Throwing a Softball at Search and Rescue
The prospect of child lost in a remote open area is a nightmare scenario for mothers and fathers everywhere. And, we know from countless news reports, TV dramas and the that the odds of finding that missing child alive decrease rapidly over the first 48 hours. Anything that can improve those odds has value. Imagine if a rescuer could see a high fidelity, high resolution three dimensional “fly over” view of the search area within the first 24 hours of the child’s disappearance. Such a view might enable to rescuer to spot the child or at least narrow the search area to highest probability zones.
Video 1: Mega-NeRF Fly Over
PhD student Haithem Turki of the 一本道无码 Living Edge Lab has taken this scenario as the motivation for his research work on or “NeRFs”, first developed at UC Berkeley in 2020. NeRFs are the newest technique for 3D scene capture and rendering. They use a type of neural network known as a multilayer perceptron (MLP) to represent the scene as a function. NeRFs originally employed a single MLP but, more recently, scaling to large scenes has led to the use of multiple – requiring a more complex training process. Once a NeRF has been trained from the input data, it embodies the 3D information contained in the scene. The rendering stage extracts the NeRF information and displays it to the user from a specific viewpoint.
Figure 2 NeRF-based Visualization
NeRFs join other 3D visualization techniques like voxel-based point clouds and traditional graphics meshes and textures. When reproducing real scenes (rather than creating synthetic ones), these techniques typically have three stages: capturing real scene image or video data, creating a 3D model from that data, and rendering that model from different viewpoints for a human viewer. Because of the complexity of each of these stages, uses have been mostly restricted to reproducing single objects (e.g., ) or constrained scenes (e.g., ). And, because of the computational load and, the model creation and rendering stages generally been done offline and/or in low fidelity.
Haithem’s work, , to be published in an upcoming paper with co-authors Deva Ramanan and Mahadev Satyanarayanan, takes the first steps in scaling NeRFs to large, open areas and speeding model creation and rendering times to those required for the search and rescue use case I described above. The paper describes the use of small, lightweight drones to capture image data of a large outdoor scene, , a reclaimed industrial brownfield site in Pittsburgh, efficient training of a NeRF-based model to represent the scene, and an optimized ray tracing rendering technique using the NeRF model. The paper compares our approach with previous NeRF and other 3D scene visualization approaches for both visual quality and training and rendering speeds on our drone-captured dataset and two other public datasets, and . Mega-NeRF achieves best or near best visual quality in one third the training time compared to the closest alternative (NeRF++). See the CVPR paper for more details.

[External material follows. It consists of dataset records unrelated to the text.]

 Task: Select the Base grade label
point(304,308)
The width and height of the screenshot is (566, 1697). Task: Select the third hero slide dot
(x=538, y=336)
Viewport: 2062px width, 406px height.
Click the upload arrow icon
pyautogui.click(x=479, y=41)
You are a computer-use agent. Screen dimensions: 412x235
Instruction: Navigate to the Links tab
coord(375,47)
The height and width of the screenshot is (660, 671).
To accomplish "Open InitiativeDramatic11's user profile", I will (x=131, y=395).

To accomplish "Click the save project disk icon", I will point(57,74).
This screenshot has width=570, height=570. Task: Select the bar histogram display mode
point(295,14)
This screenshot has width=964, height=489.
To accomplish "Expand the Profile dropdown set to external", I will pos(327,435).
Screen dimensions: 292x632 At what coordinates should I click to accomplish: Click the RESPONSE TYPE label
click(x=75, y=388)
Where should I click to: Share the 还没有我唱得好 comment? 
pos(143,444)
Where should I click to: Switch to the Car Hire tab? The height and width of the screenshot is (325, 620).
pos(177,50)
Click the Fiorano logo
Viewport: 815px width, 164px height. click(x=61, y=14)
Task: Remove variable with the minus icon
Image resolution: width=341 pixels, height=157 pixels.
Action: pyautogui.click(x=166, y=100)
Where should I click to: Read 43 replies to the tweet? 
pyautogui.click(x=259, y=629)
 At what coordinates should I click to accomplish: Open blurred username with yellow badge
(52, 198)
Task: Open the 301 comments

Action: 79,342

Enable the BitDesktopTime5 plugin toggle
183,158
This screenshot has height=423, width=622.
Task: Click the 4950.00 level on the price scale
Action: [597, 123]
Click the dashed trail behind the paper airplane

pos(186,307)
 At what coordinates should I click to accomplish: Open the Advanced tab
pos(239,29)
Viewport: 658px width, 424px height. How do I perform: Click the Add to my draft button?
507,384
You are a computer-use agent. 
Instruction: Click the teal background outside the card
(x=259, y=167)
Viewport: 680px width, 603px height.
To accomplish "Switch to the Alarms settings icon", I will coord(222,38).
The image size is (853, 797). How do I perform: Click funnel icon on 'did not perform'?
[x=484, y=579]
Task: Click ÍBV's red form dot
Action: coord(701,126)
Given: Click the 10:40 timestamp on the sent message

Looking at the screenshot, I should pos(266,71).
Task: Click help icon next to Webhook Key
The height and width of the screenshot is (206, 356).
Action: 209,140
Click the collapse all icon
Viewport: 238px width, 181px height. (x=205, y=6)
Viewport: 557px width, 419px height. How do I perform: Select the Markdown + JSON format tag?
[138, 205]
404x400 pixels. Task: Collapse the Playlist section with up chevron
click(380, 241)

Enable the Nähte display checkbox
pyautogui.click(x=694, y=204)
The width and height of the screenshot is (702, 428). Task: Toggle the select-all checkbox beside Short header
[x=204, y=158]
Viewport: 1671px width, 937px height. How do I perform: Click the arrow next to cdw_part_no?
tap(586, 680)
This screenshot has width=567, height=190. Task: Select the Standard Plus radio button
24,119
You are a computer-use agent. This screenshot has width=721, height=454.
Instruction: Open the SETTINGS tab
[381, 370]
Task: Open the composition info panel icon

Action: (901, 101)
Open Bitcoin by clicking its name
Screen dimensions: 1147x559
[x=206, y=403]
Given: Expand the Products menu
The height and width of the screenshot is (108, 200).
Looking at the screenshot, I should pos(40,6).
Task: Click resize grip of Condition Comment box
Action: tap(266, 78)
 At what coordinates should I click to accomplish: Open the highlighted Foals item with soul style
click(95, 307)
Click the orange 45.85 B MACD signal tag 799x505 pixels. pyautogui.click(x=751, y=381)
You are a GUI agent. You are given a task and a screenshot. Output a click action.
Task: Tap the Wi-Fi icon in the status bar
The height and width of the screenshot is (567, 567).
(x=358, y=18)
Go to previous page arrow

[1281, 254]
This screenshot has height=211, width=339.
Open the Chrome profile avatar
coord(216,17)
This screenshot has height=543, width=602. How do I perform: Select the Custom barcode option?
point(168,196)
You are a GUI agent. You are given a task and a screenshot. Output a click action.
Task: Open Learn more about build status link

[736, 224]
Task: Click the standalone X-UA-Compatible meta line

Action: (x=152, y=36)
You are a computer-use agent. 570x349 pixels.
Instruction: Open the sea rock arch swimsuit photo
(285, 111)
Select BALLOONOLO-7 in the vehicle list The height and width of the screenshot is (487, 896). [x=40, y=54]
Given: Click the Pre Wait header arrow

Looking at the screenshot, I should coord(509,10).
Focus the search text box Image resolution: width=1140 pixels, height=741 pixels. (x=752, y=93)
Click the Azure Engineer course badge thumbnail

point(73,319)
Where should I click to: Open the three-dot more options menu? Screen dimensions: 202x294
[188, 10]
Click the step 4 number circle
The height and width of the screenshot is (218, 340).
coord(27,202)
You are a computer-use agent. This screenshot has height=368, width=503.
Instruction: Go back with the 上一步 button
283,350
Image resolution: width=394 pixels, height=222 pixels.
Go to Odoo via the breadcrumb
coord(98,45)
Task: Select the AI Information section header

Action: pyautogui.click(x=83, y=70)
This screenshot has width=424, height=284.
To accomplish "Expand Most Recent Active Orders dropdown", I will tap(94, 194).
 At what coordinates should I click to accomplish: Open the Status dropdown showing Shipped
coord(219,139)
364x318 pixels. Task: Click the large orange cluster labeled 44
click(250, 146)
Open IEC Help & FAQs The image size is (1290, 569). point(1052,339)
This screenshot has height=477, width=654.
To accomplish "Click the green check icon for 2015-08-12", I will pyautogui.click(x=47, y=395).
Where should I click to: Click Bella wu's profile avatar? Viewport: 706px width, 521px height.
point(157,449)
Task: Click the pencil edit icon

Figure 3 Mega-NeRF Visual Quality Comparison
While this work is still in early stages – it still has a way to go to meet the needs of search and rescue – it is one of the first to address scaling and time bounding 3D scene capture and rendering of a large, open scene. It also offers some very innovative and valuable approaches to optimizing NeRFs for scale and points a path toward a full solution.
If you’re attending CVPR ’22, check out Haithem’s talk. For more information, see the . The paper and the Mega-NeRF dataset are available on the project page. Mega-NeRF code is available on our .
REFERENCES:
Turki, Haithem, Deva Ramanan, and Mahadev Satyanarayanan. "Mega-NeRF: Scalable Construction of Large-Scale NeRFs for Virtual Fly-Throughs." To Be Published CVPR 2022, June 2022.